Paşa DP’yi “muvazaa partisi” olmakla Bayar’ı da İnönü ile anlaşmakla suçluyordu. 10 Nisan 1950’de yani 1950 seçimlerinden bir ay kadar önce hayata veda eden Mareşal, çok arzu ettiği cumhurbaşkanlığı makamına gelemedi.
Onun siyasi başarısızlığında İnönü ve Bayar gibi “kurt politikacılarla” rekabet edecek tecrübesinin olmamasının payı büyüktü. Mareşal’in adı 1949’da İnönü ve Bayar’a suikast teşebbüsü hadisesine bile karışmıştı. Herhalde Çakmak’ın en önemli rolü, bugünkü MHP’nin atası denebilecek Millet Partisi’ni Türk siyasi hayatına katmış olmasıdır.
GÜRSEL’DEN SUNAY’A
1949’da bu makama atanan Nafiz Gürman Paşa ise 14 Mayıs 1950 seçimleri sonrasında “darbe endişesiyle” DP tarafından görevinden alınarak önce YAŞ üyesi yapıldı sonra da emekliliğe sevk edildi.
Ondan sonra bu görevi üstlenen Nuri Yamut ise 1954’te emekli olduktan sonra iki dönem DP milletvekilliği yaptı. 27 Mayıs Darbesi sonrasında tutuklanan Yamut Paşa’nın tutuklama sırasında tokatlandığı iddia edilmektedir. Paşa, Yassıada Yargılamaları sırasında vefat etmiştir.
DP iktidarının genelkurmay başkanlarından İsmail Hakkı Tunaboylu da DP’den vekil seçilmişse de kısa bir süre sonra vefat etmiştir. DP döneminin son genelkurmay başkanı Rüştü Erdelhun ise en talihsiz komutanlardan birisidir. Paşa, 27 Mayıs darbecileri tarafından tutuklandı ve Yassıada’da yargılandı.
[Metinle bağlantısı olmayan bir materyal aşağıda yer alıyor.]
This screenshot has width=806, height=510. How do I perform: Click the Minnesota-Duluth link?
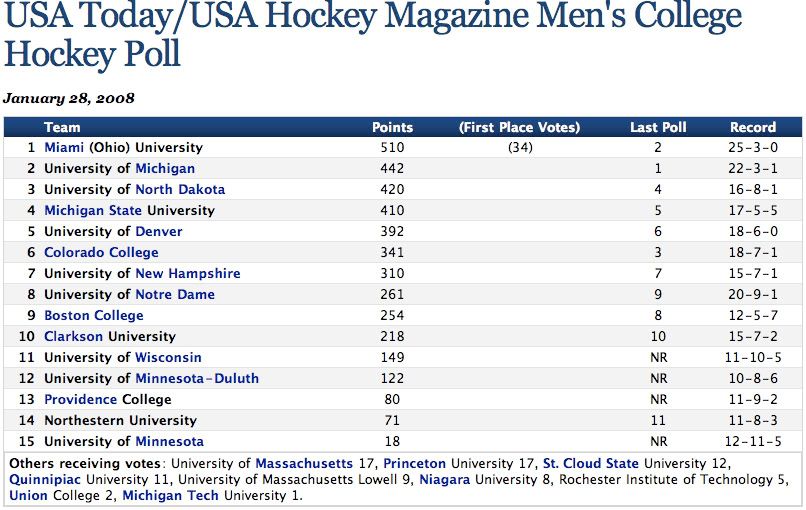(197, 379)
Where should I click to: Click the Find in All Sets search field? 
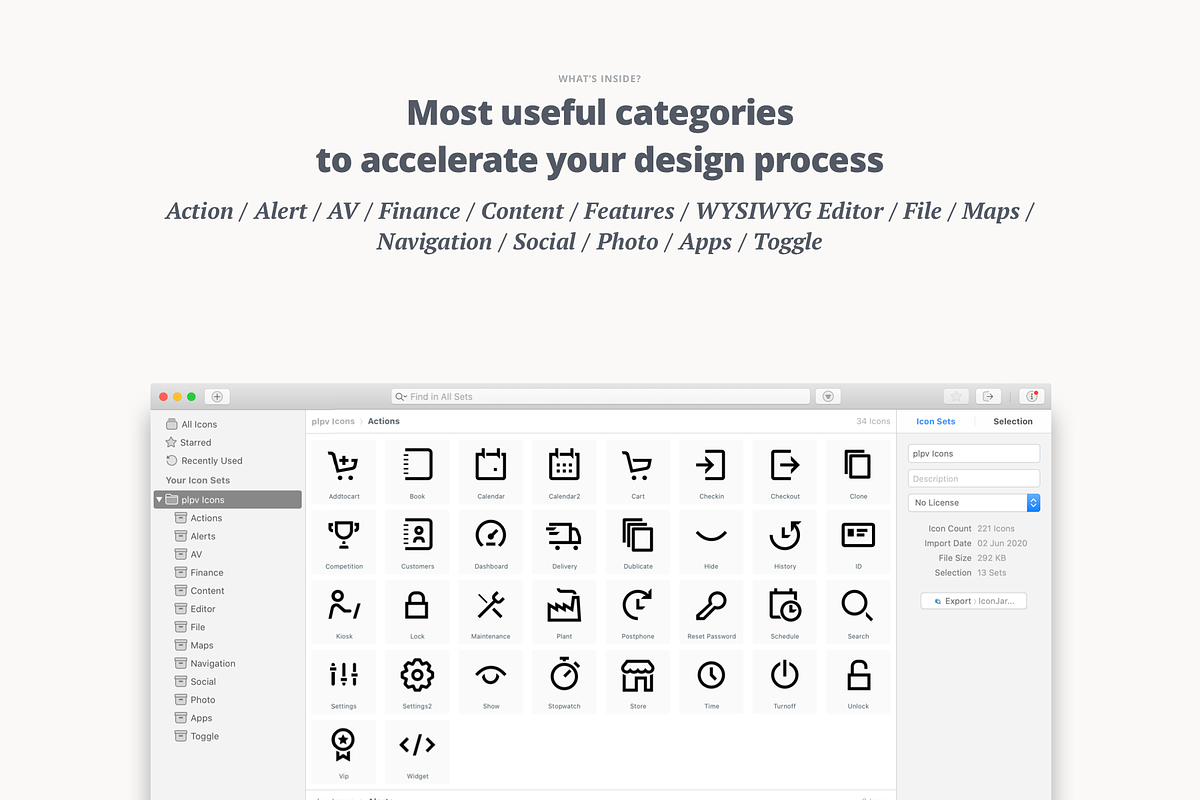tap(600, 396)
Yargılamada idama mahkûm edilen Erdelhun’un cezası sonradan ömür boyu hapse çevrildi. Kayseri Cezaevi’ndeyken eşine yazdığı mektupta görev yaptığı süre içinde orduyu siyasete karıştırmadığını ifade eden Erdelhun, 1964’te Gürsel tarafından affedildi ve 1983’te yalnızlık içinde hayata veda etti.
Atatürk ve İnönü’den sonra Çakmak’ın ulaşamadığı cumhurbaşkanlığı idealini elde eden ilk asker ise 27 Mayıs Darbesi öncesinde İzmir’e emekliliğini beklemesi için gönderilen Kara Kuvvetleri Komutanı Cemal Gürsel oldu.
Gürsel darbenin lideri ve Milli Birlik Kurulu’nun başkanı olarak önce devlet başkanlığı görevini üstlendi. 1961 seçimleri sonrasında da rakip aday Prof. Dr. Ali Fuat Başgil’in tehditle adaylıktan çekilmesiyle TBMM tarafından cumhurbaşkanı seçildi.
1961 Anayasası’na göre cumhurbaşkanının görev süresi yedi yıl olarak belirlenmişti. Ancak Gürsel, hastalığı nedeniyle bu süreyi tamamlayamadı. Tedavi için ABD’ye gönderilen darbeci Paşa, burada komaya girince Türkiye’ye geri getirildi.
Sonrasında da GATA’dan otuz yedi doktorun imzaladığı raporla görevinden azledildi. 14 Eylül 1966’da vefat eden Gürsel’in ölüm haberinin verildiği gazetelerin diğer sütunlarında darbecilerin idam ettirdiği Menderes, Polatkan ve Zorlu için okunacak “Mevlid-i Şerif” ilanları yer almıştı.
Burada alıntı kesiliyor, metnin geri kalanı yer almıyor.